All too often in television, that which is of high quality rarely receives proper public acceptance and vice versa.
Need proof? In 1984, John Ritter won the Best Actor in a Comedy Emmy Award for his Olivier-like pratfalls in "Three's Company," while 17 years earlier, "The Monkees" actually was selected the best comedy series of that year.
But the public got it right this football season, giving NBC higher NFL ratings for the year than it gave Fox. The Peacock network was superior, week in and week out, to the newcomers.
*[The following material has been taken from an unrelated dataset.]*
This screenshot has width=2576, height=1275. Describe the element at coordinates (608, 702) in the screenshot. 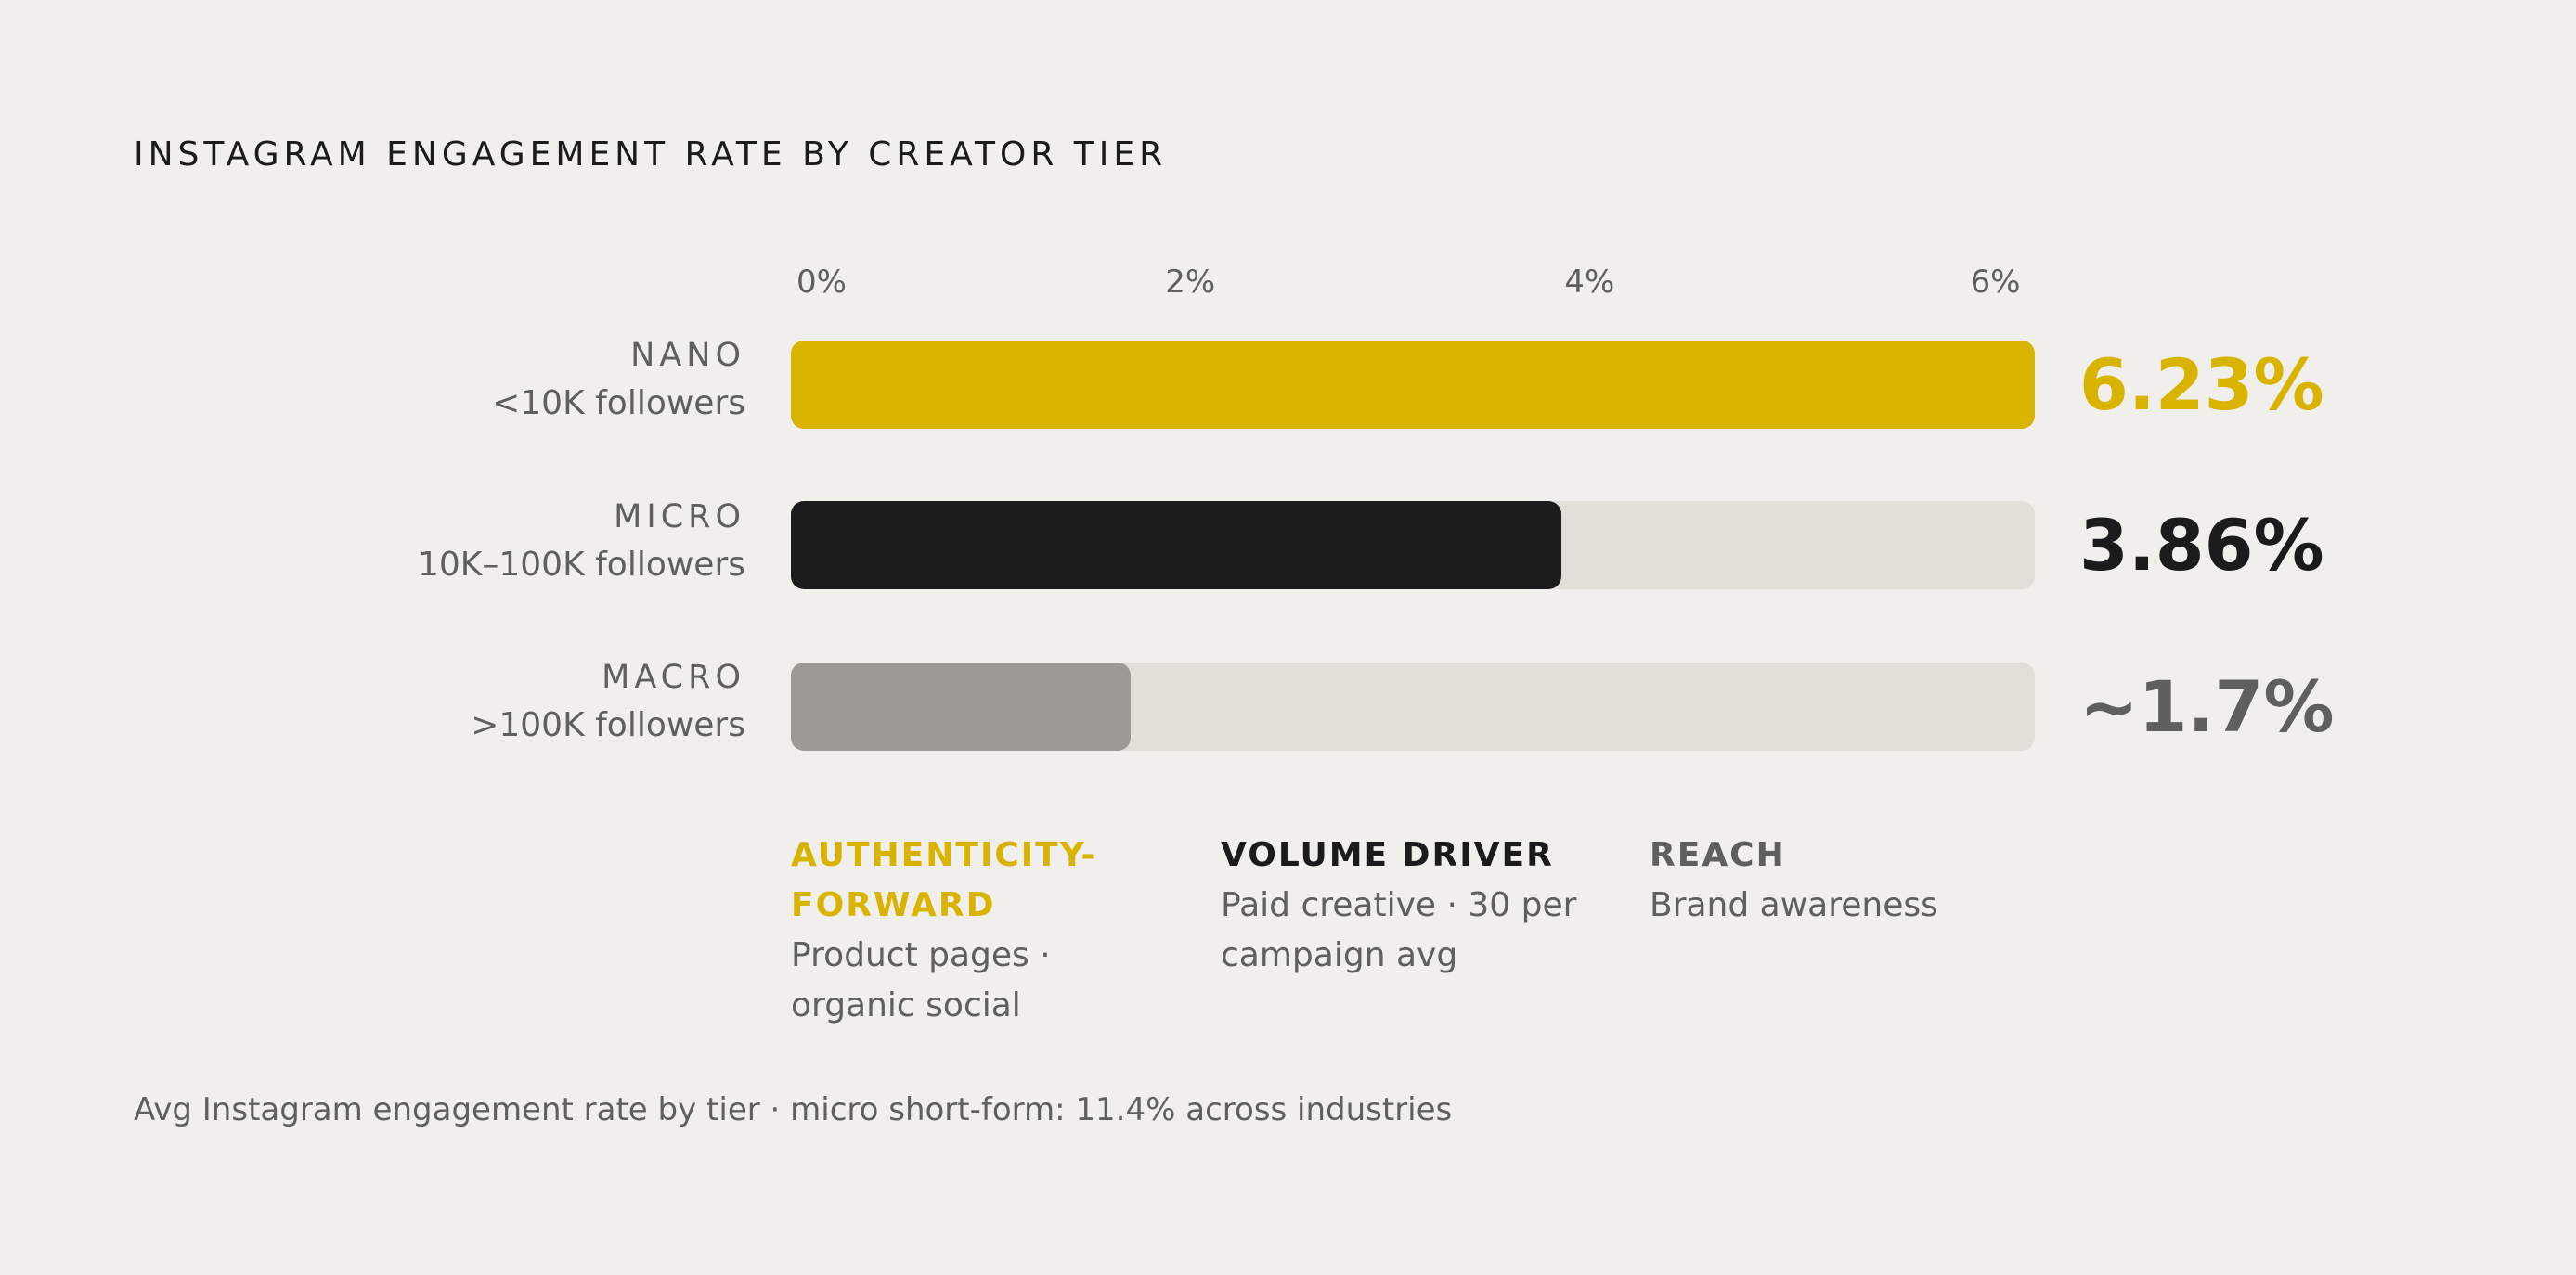

I see `row-label-macro: MACRO >100K followers` at that location.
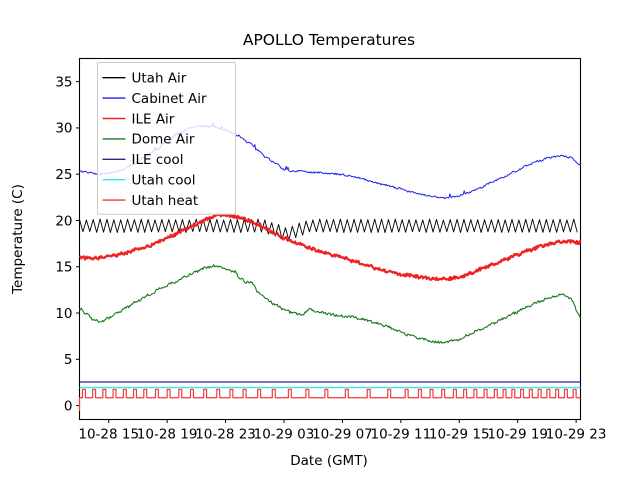 The image size is (640, 480). Describe the element at coordinates (64, 268) in the screenshot. I see `y-tick-label: 15` at that location.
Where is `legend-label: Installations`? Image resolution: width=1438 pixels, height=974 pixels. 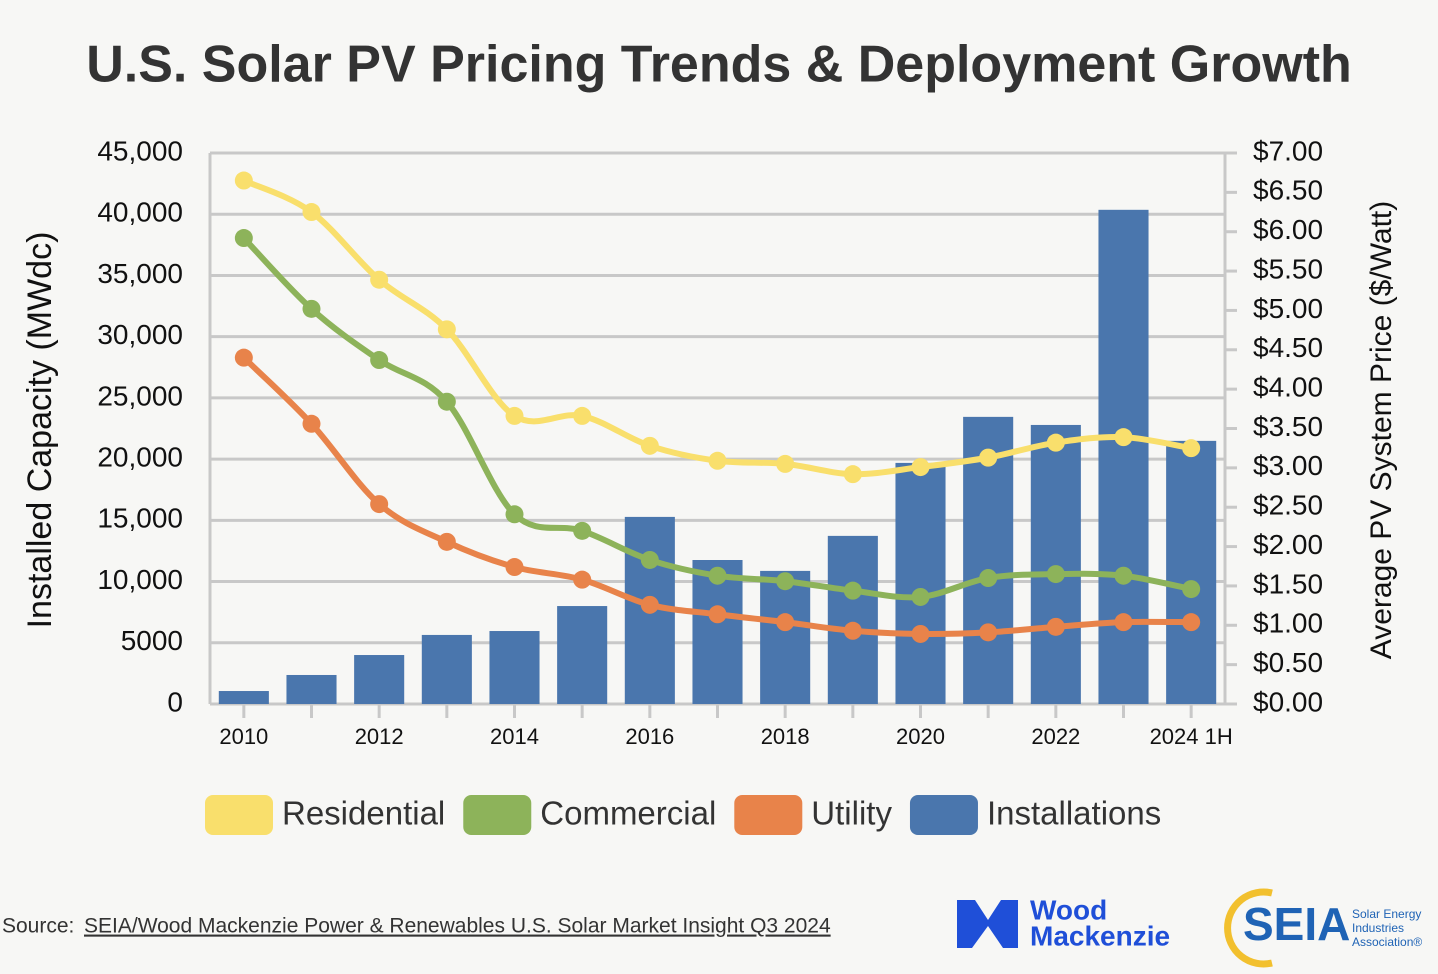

And, for once, quality won out where it counts, in the Nielsen surveys.
While Fox's top announcing team of Pat Summerall and John Madden is the best in the business, NBC's other pairs are much better that their Fox counterparts, and the advantage was clear during Saturday's divisional playoffs.
NBC's Marv Albert and Paul Maguire, the network's No. 2 team, were splendid working the Pittsburgh-Cleveland AFC contest, vastly outclassing Fox's Dick Stockton and Matt Millen, who had the San Francisco-Chicago NFC clash.
Maguire was rightly all over Cleveland receiver Derrick Alexander for letting Vinny Testaverde's first two passes of the game bounce off his shoulder pads, rather than catch them directly with his hands.
"It's not cold down there. He [Alexander] is trying to let them [the passes] bounce and then draw them in. You can't do that," said Maguire.
Meanwhile, Albert made his usual informative call, with selected, but never intrusive, infusions of his tumbleweed-dry humor to lighten up a Steelers rout.
The NFC game was also a blowout, but the difference between the two games was that the Fox game felt longer than three hours, because Stockton and Millen had little to offer, as has been the case all year.
Stockton, who was CBS' lead NBA announcer, has risen to a level of prominence, but can anyone explain why? His delivery is mechanical, and he brings the viewer very little that he or she can't read from the on-screen graphics. And Millen, who attempts to be entertaining, is rarely insightful.
The television viewer would have been much better served by turning down the sound and tuning in the CBS radio broadcast on WBAL (1090 AM), where Verne Lundquist and Todd Christensen held court.
Lundquist, who should be where Stockton is, and Christensen, who teams with Jim Lampley in the NBC-TV booth, turned in a brilliant performance, chocked full of intelligent analysis and humor.
When Christensen noted on a multiple San Francisco penalty that the referee had called a defensive lineman a nose guard, an outmoded term, Lundquist quickly chimed in, "They're not playing with leather helmets. . . . Times have changed."
It wasn't all yuks, however. On a Merton Hanks second-period interception, Christensen, the former Raiders tight end, was quick to point out that 49ers cornerback Deion Sanders had influenced the play by running deep, inducing Chicago quarterback Steve Walsh to throw underneath, where Hanks was waiting.
On the television side, Millen was content merely to tell viewers that Hanks had been watching Walsh all the way, which told you what happened, but not why.
Making the move
As part of an ongoing effort to bring some journalistic heft to its sports operation, Channel 11 has swiped Sun sports columnist Ken Rosenthal away from Channel 45.
David Roberts, Channel 11's news director, said Rosenthal will appear weekly on the station's Sunday morning news program with commentary and also will provide commentary and analysis throughout the week as necessary on breaking events and the Orioles, when they play again.
That was some nasty shot across the bow fired yesterday by ESPN's Dick Schaap at the end of "The Sports Reporters," at Fox chairman Rupert Murdoch, recently named the most powerful man in sports by the Sporting News.
Schaap said Murdoch had driven many quality journalists out of the business at his tabloid newspapers. "His idea of a football pre-game show is to have the Simpsons -- Bart and O. J.," said Schaap.